Data extracts
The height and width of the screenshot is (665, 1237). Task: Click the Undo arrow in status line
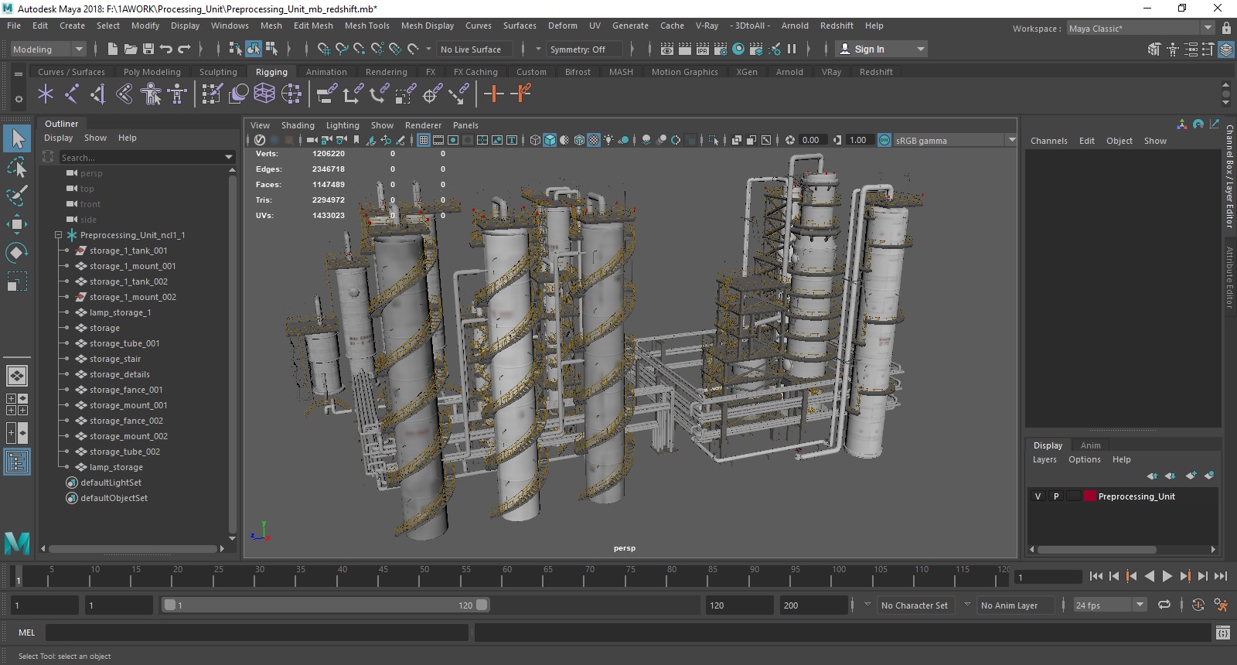coord(165,49)
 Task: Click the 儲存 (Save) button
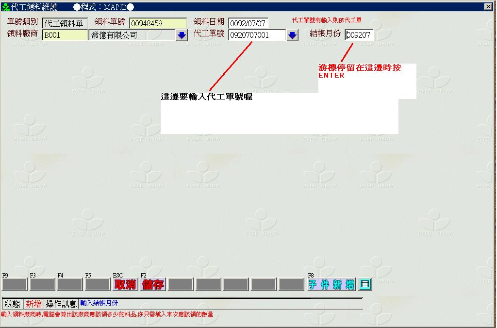click(x=153, y=284)
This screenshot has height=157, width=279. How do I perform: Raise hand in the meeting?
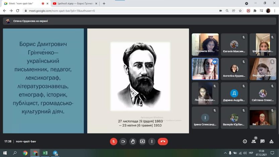pos(133,142)
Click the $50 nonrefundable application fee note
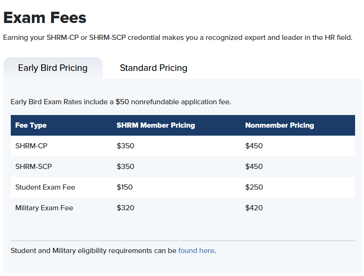The image size is (364, 276). [121, 102]
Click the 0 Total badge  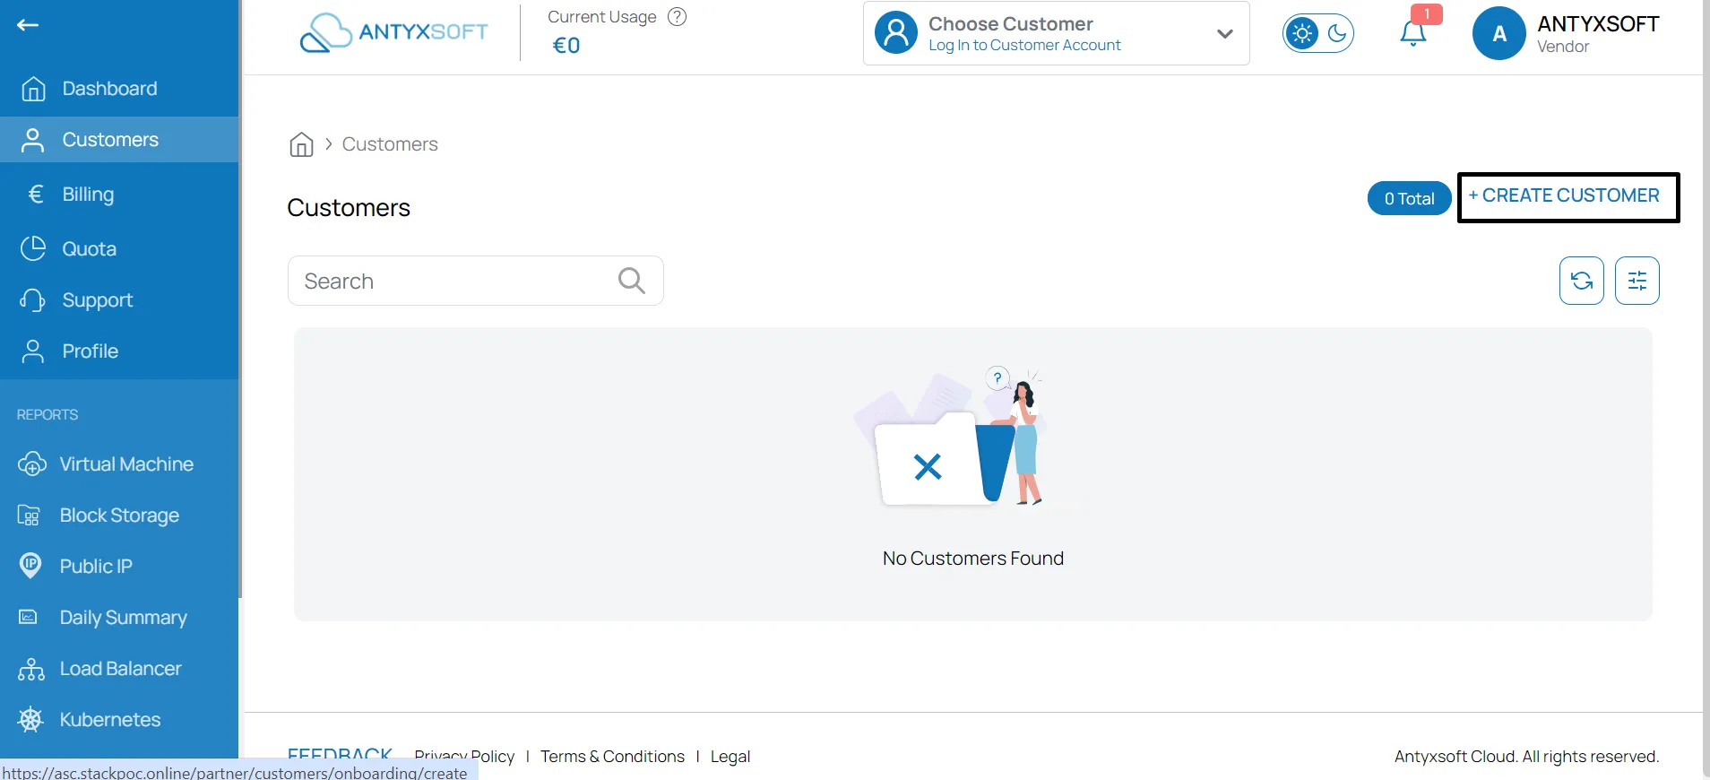[x=1408, y=199]
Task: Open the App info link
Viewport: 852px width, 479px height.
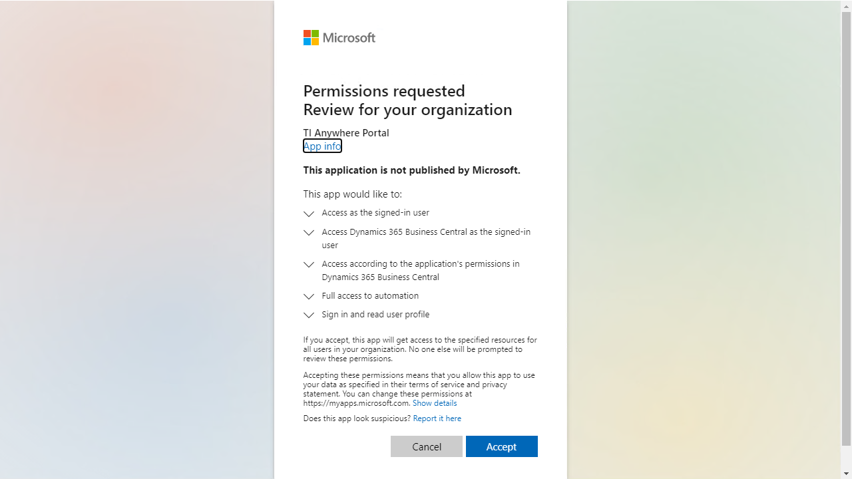Action: [322, 146]
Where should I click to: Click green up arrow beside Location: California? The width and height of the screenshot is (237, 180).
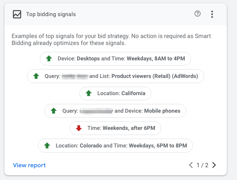[x=88, y=93]
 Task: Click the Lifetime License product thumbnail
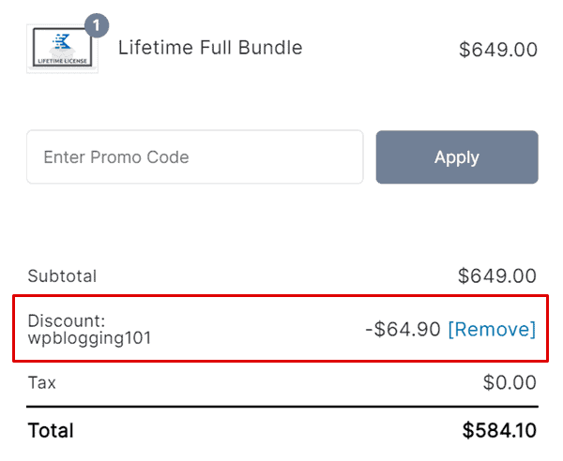tap(62, 49)
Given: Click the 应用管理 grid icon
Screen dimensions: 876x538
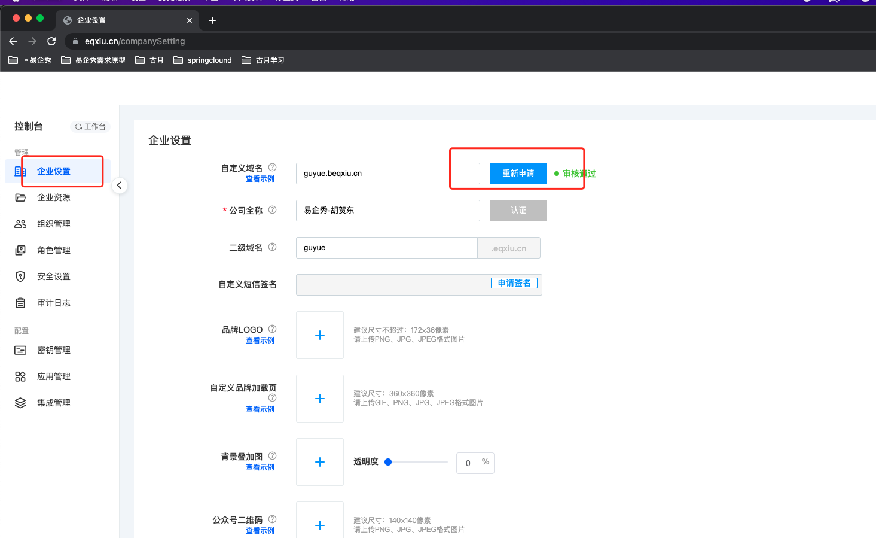Looking at the screenshot, I should [x=20, y=376].
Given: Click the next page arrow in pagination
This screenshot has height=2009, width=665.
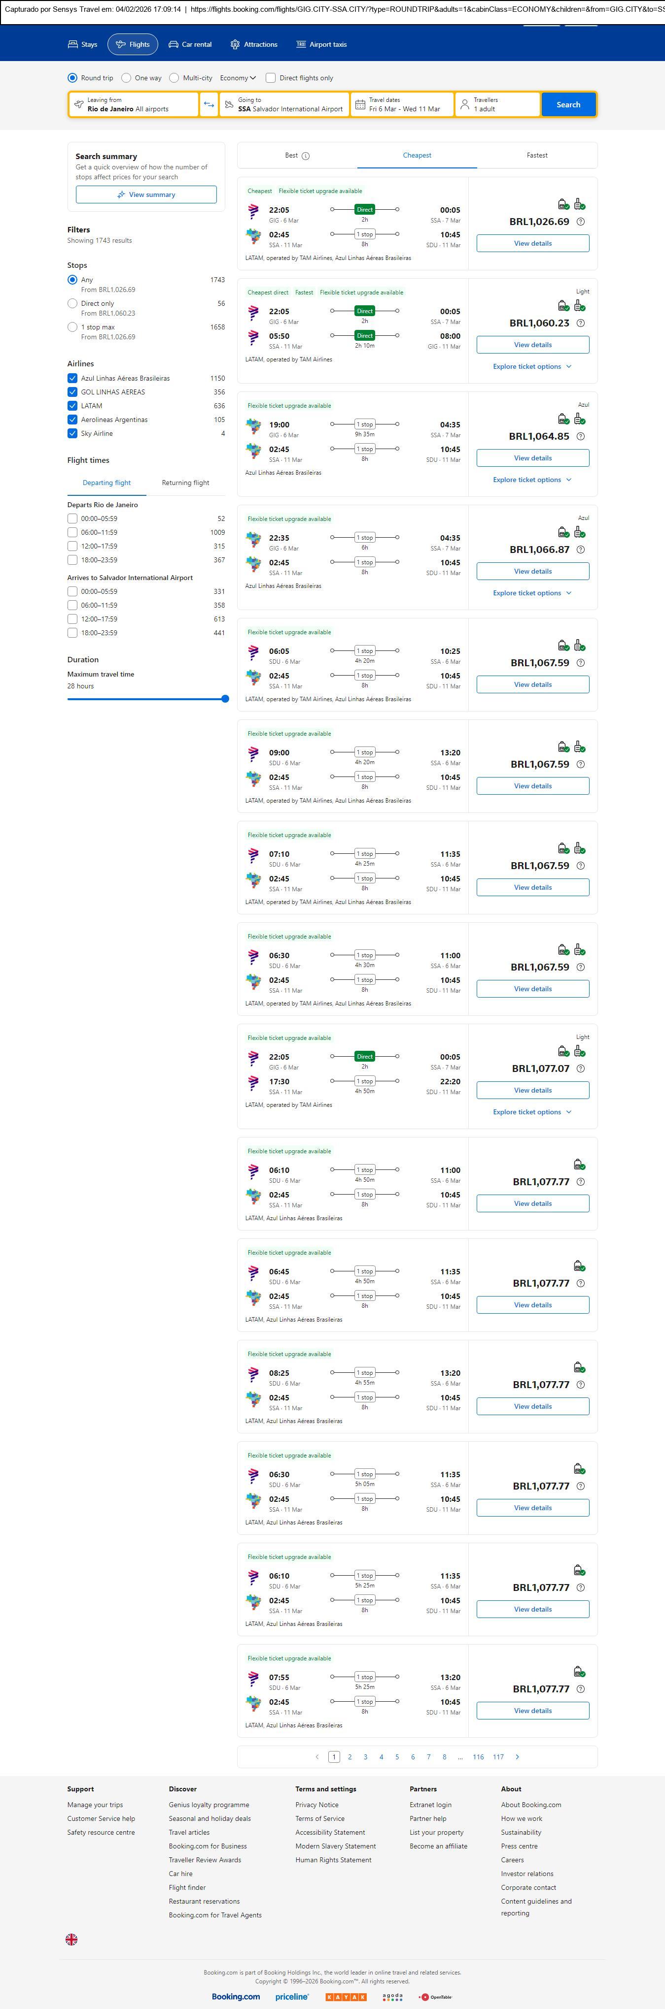Looking at the screenshot, I should [x=517, y=1756].
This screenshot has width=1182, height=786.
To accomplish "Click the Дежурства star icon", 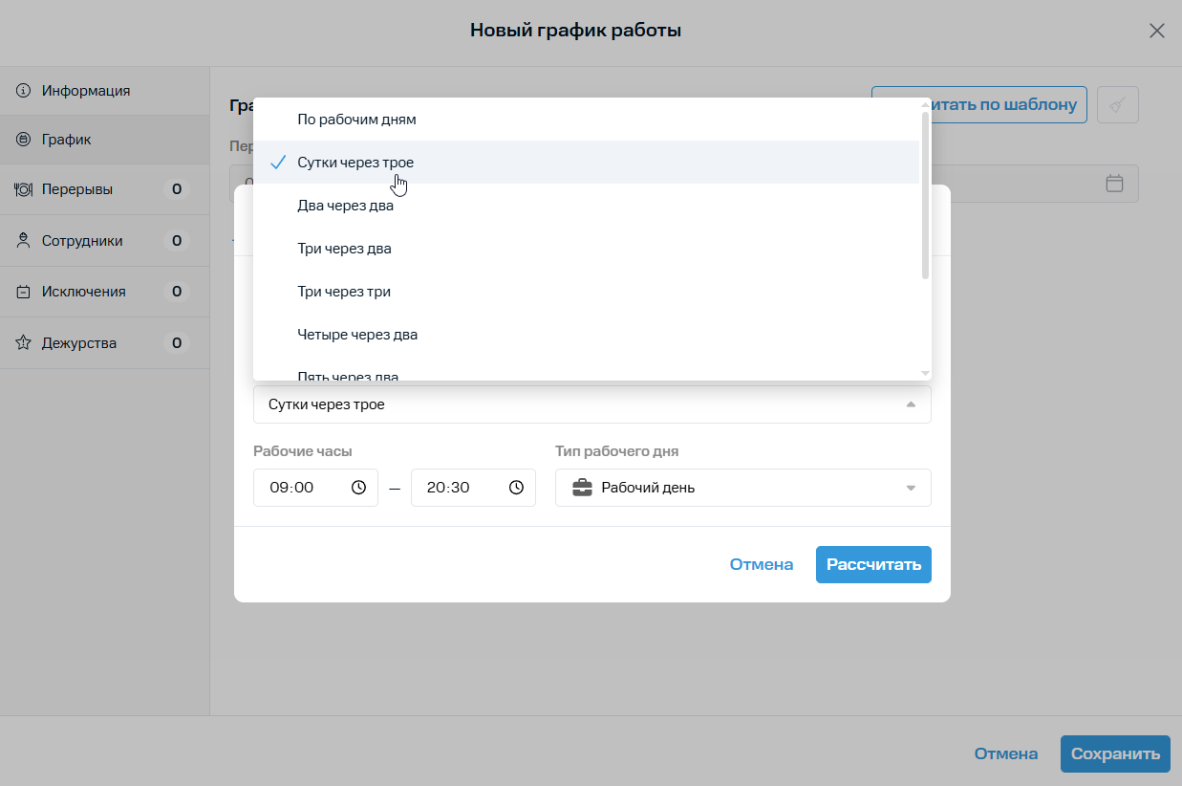I will click(24, 342).

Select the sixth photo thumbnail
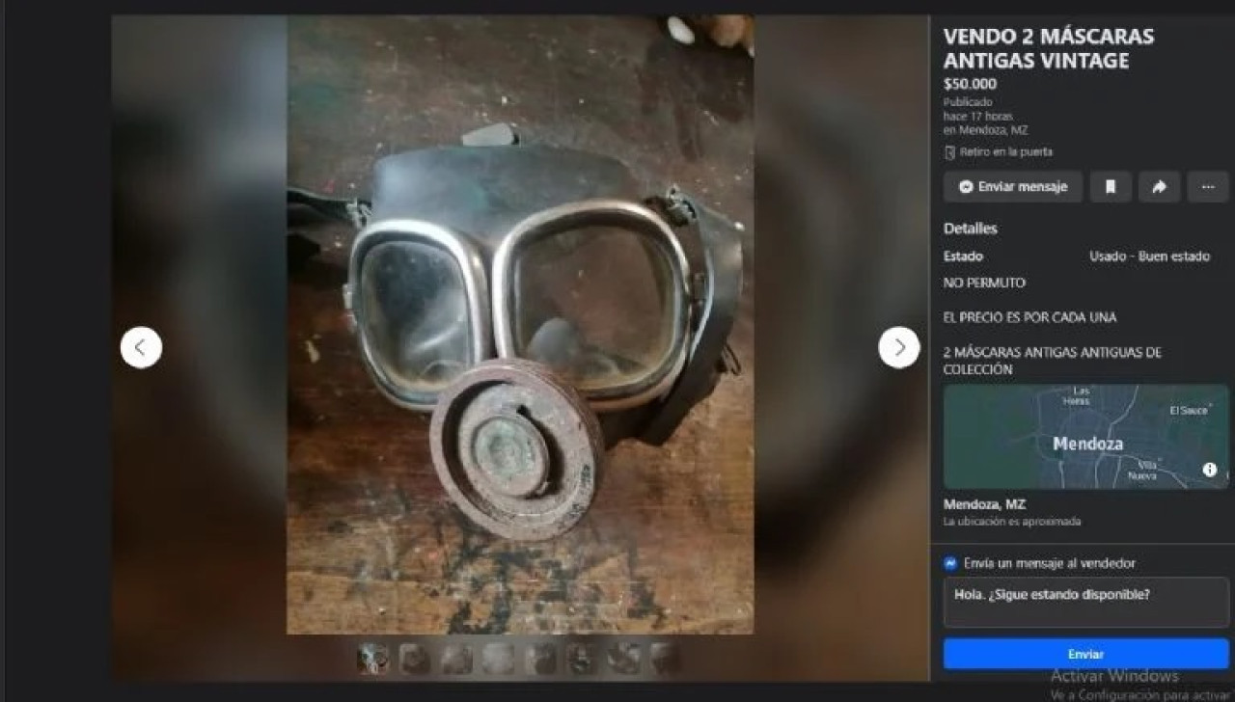point(582,659)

Task requirements
Please find the lines in the data that contain the word "Given" and copy them.

Written solution
Given: Click the 应用管理 grid icon
Given: Click the next page arrow in pagination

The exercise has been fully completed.